Serum samples from 460 patients with existing or previous Plasmodium infections, high antimalarial antibody titres, and no apparent risk of exposure to human T-lymphotropic virus type III/lymphadenopathy-associated virus (HTLV-III/LAV) were assayed for HTLV-III/LAV antibody; only 1 sample, from a 21-year-old African woman, was strongly reactive by enzyme-linked immunosorbent assay (ELISA) and positive by western blot. Conversely, no sample from 100 HTLV-III/LAV-positive American homosexual men was strongly reactive for antibodies to the four Plasmodium species that infect human beings by an indirect fluorescent antibody technique, or for antibodies to Plasmodium falciparum by an ELISA technique. Thus, exposure to Plasmodium does not result in HTLV-III/LAV seropositivity, and HTLV-III/LAV antibodies are not strongly cross-reactive with malarial antigens.

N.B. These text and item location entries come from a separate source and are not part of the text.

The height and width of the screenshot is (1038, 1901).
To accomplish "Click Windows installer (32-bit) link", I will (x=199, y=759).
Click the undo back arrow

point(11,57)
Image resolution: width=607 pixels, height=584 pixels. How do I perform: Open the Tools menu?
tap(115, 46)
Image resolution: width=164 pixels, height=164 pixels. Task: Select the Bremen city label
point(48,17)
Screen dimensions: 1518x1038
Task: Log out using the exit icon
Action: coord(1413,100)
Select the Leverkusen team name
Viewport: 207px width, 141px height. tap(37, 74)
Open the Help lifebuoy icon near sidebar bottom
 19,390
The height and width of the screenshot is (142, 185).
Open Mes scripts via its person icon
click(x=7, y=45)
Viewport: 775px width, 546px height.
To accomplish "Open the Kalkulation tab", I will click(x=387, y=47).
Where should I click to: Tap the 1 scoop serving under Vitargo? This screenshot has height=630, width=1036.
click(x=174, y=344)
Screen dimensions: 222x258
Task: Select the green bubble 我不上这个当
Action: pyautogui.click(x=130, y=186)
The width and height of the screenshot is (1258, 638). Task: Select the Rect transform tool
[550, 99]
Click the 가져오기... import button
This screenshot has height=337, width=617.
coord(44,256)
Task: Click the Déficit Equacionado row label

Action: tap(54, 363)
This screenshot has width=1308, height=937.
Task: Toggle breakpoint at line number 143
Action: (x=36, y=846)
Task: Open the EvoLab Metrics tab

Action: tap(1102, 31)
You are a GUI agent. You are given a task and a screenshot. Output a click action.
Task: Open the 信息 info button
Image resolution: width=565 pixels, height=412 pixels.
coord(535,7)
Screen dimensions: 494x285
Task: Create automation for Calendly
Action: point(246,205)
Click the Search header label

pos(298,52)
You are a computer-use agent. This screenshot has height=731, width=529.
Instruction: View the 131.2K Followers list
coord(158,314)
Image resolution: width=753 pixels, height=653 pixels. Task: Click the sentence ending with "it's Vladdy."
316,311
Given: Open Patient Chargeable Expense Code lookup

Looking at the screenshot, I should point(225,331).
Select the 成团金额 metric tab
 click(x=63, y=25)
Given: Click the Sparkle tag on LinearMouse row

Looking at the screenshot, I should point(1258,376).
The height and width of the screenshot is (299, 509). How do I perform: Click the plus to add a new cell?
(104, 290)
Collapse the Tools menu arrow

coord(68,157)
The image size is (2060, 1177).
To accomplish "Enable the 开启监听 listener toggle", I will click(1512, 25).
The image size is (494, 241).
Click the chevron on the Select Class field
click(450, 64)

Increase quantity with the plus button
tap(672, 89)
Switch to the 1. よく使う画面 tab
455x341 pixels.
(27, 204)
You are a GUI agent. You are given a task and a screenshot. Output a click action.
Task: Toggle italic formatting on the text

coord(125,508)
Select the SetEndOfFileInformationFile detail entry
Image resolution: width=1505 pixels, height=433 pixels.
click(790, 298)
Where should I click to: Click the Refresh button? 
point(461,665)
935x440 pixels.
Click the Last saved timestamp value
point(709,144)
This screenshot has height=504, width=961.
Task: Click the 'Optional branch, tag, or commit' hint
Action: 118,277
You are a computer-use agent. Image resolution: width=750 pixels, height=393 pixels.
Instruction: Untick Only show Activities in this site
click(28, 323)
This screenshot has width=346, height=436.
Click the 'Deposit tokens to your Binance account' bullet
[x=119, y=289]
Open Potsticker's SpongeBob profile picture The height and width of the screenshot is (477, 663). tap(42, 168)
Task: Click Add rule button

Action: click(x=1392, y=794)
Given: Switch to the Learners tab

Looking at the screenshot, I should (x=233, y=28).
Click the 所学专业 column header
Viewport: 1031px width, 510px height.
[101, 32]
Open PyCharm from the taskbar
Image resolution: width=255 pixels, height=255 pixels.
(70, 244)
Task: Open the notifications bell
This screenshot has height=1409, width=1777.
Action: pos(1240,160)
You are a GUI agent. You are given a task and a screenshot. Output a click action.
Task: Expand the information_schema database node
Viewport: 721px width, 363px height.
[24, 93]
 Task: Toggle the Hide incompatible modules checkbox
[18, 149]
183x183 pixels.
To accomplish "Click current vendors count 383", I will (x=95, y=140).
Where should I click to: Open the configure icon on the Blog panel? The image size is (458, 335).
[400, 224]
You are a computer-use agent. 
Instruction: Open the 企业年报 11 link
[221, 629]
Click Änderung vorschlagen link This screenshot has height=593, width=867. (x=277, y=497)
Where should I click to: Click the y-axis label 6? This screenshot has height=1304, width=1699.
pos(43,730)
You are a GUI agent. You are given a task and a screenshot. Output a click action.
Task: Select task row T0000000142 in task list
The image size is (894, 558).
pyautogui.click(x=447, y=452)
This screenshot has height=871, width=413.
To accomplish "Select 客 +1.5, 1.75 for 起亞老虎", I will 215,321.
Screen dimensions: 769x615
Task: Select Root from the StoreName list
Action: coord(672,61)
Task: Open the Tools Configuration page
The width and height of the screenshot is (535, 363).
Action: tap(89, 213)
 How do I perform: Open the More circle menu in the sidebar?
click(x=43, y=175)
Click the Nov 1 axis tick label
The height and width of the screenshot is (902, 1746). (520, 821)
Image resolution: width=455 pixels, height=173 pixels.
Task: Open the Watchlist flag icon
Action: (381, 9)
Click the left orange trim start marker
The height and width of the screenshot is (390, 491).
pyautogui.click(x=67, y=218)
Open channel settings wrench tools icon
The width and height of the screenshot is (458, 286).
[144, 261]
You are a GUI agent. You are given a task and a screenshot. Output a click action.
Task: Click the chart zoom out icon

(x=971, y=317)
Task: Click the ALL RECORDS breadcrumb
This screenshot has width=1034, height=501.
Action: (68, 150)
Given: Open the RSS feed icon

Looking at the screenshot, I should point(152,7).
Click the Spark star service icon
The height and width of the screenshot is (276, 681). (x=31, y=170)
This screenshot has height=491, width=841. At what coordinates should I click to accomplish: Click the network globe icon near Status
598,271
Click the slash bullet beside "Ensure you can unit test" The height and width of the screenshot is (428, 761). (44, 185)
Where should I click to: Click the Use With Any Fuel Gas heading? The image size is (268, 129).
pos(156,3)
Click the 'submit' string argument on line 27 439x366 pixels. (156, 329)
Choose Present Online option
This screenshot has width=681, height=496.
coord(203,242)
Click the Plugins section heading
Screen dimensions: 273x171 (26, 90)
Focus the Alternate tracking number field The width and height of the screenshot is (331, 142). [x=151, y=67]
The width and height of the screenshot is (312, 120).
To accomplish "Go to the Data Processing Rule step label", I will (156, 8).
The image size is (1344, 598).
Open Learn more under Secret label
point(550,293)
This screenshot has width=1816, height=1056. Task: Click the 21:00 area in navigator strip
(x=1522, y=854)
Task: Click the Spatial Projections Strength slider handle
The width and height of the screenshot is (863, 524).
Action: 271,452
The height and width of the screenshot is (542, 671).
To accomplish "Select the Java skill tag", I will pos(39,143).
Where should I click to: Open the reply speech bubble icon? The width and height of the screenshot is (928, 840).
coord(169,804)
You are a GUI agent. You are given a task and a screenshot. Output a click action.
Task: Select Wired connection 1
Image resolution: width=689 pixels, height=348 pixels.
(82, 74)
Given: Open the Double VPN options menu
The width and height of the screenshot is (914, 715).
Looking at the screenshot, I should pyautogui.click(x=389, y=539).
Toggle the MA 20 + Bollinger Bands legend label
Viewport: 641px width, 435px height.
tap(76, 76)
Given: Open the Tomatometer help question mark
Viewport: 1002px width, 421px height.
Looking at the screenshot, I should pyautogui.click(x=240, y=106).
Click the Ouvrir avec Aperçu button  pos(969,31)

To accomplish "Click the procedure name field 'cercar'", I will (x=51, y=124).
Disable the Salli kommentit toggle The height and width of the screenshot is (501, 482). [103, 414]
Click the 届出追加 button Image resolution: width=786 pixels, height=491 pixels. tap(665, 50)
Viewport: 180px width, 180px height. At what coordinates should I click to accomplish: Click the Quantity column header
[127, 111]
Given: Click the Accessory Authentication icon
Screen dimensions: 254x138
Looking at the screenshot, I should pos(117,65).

对460名曾感染或现感染疟原虫、抗疟抗体效价高且无明显感染人类嗜T淋巴细胞病毒III型/淋巴结病相关病毒(HTLV-III/LAV)风险的患者的血清样本进行HTLV-III/LAV抗体检测;仅1份来自一名21岁非洲女性的样本通过酶联免疫吸附测定(ELISA)呈强反应性且经免疫印迹法检测为阳性。相反,在100名HTLV-III/LAV阳性的美国同性恋男性中,没有一份样本通过间接荧光抗体技术对感染人类的四种疟原虫的抗体呈强反应性,也没有一份样本通过ELISA技术对恶性疟原虫的抗体呈强反应性。因此,感染疟原虫不会导致HTLV-III/LAV血清学阳性,且HTLV-III/LAV抗体与疟疾抗原不存在强交叉反应。